§ **TASK TO COMPLETE**:
With the pictures omitted, output word for word the lines from the one containing "Where should I" through the end of the records.

Stored data
··········
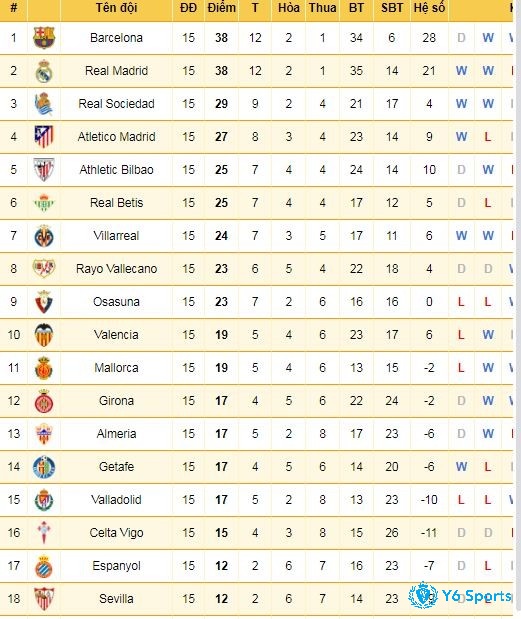Open the Real Sociedad team link
This screenshot has height=619, width=521.
(x=116, y=104)
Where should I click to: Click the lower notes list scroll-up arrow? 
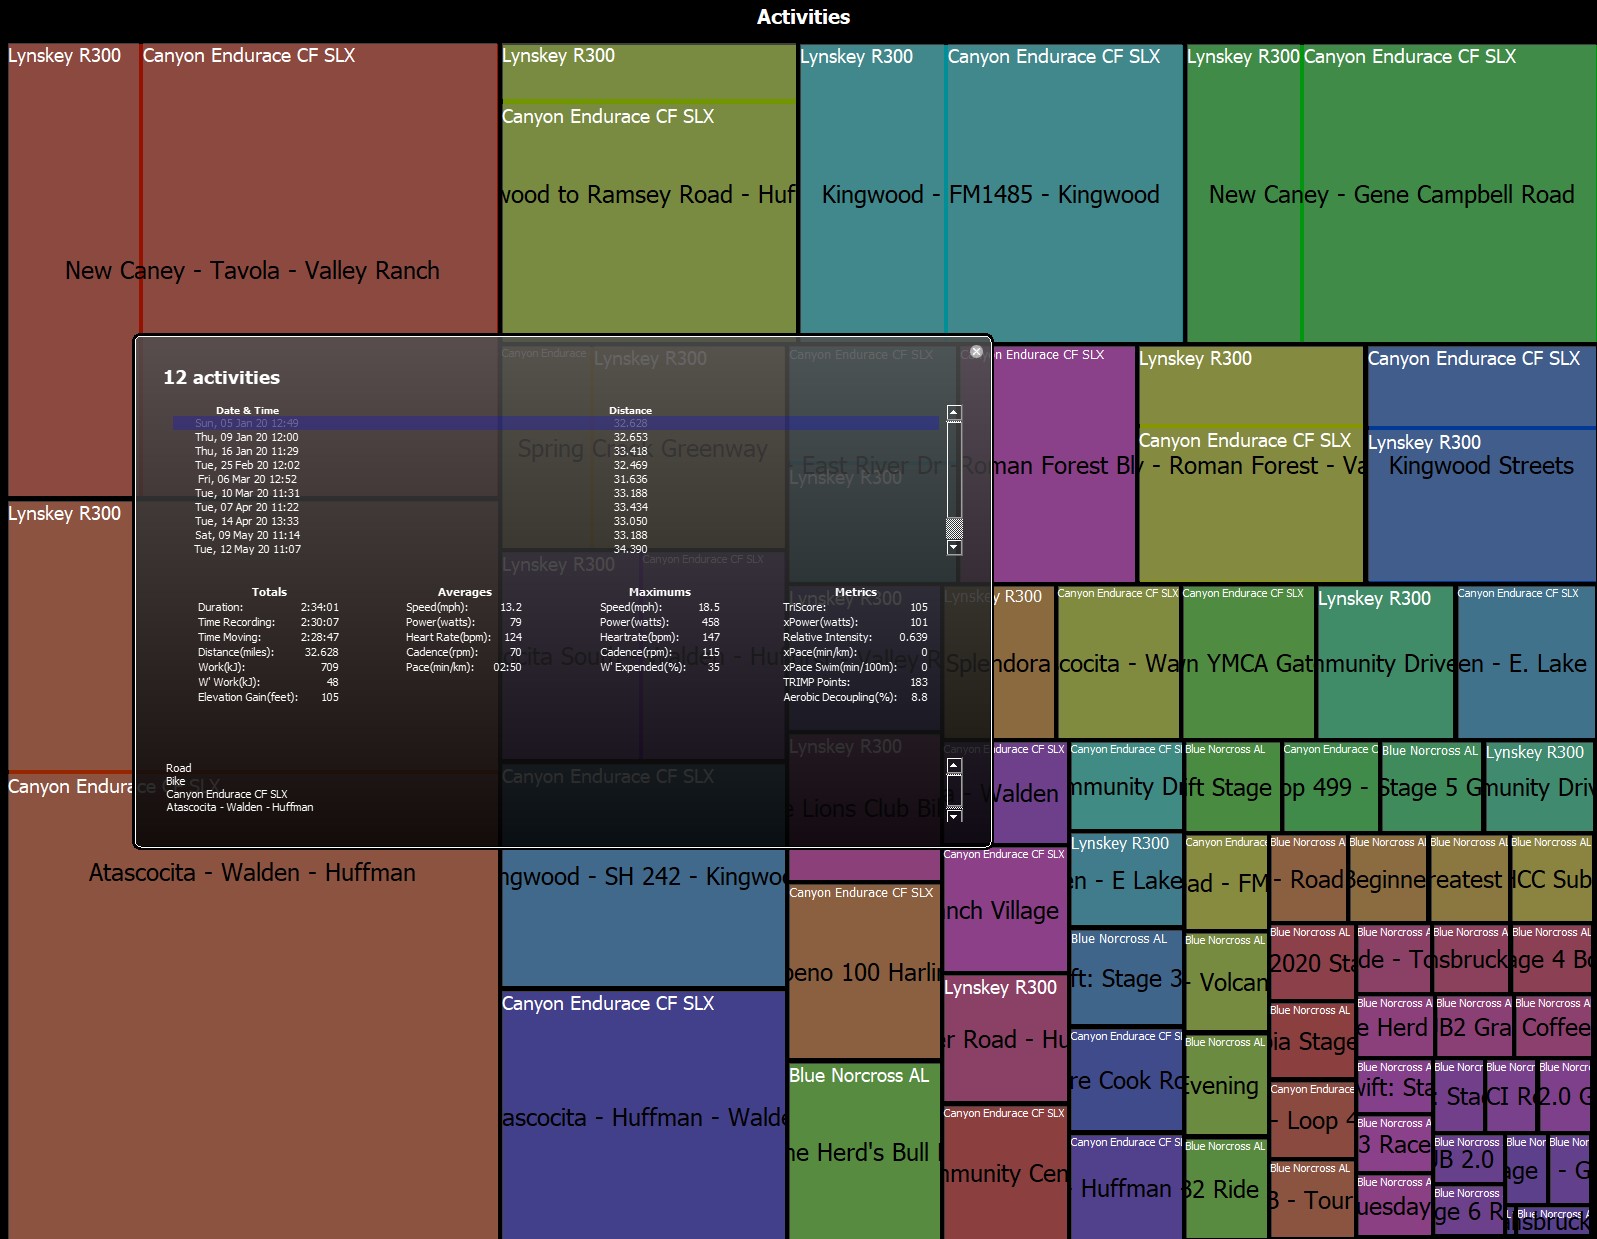954,766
··········
§ **EXERCISE OUTPUT**:
Where should I click to: Click the lower notes list scroll-up arrow? 
954,766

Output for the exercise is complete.